Filmmaker Jem Cohen’s work deftly expresses and hooks our notions of memory and time. I watched his short 4:44 more than ten years ago and still consider it one of the most romantic things I’ve ever seen. It’s a quiet evocation of a meaningful walk between a beloved’s house and his; a kind of poem about what we notice and commemorate when we are caught up in love, and our personal prayers of longing. A walk is both a public and a private activity. Cohen’s film is pitch-perfect internal dialogue wrought ­visually, a moving glimpse into the emotional mind.

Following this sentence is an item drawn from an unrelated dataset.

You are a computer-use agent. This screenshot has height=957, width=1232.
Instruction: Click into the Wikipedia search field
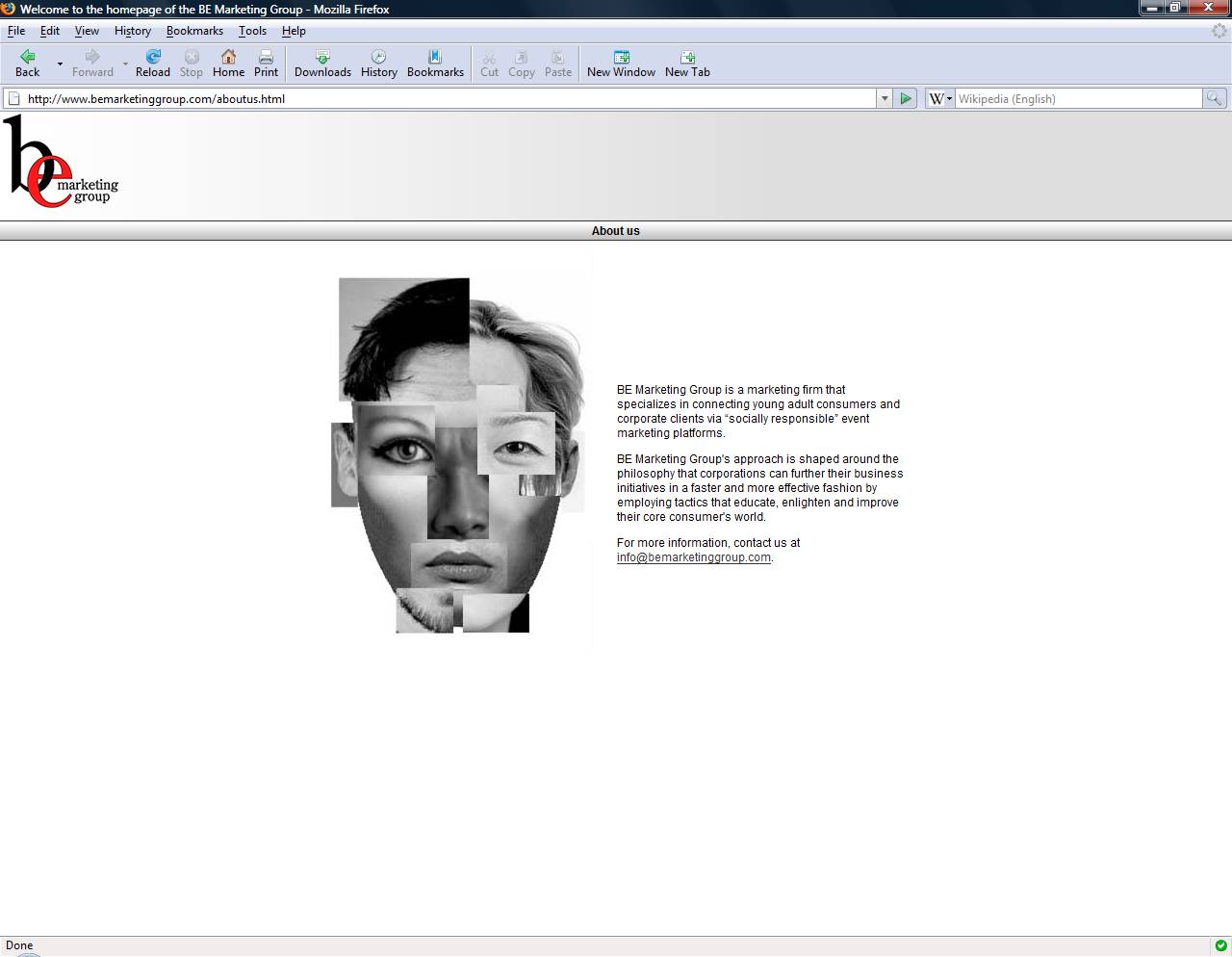[x=1078, y=98]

Sigmar Polke, Untitled (Willich), 1972. Unique photograph (on Agfa-Gevaert Copyline Projection). 11.7″ x 8.3″. Courtesy of Nyehaus, New York.

Mariette Althaus was Sigmar Polke’s girlfriend between 1969 and 1974. During these years Polke experimented with photography, using chemicals and fixers to achieve the flaring and layering techniques that would inform his later work. In a series of photographs he took of Althaus at this time, she is frolicking naked in a garden, fanning herself with a wad of cash from his first major sale, and goofily sticking out her tongue. The spirit of the pictures reflects Polke’s irreverent and joyful approach to art-making, giving us a bright glimpse into some of the levity and laughter in his emotional life.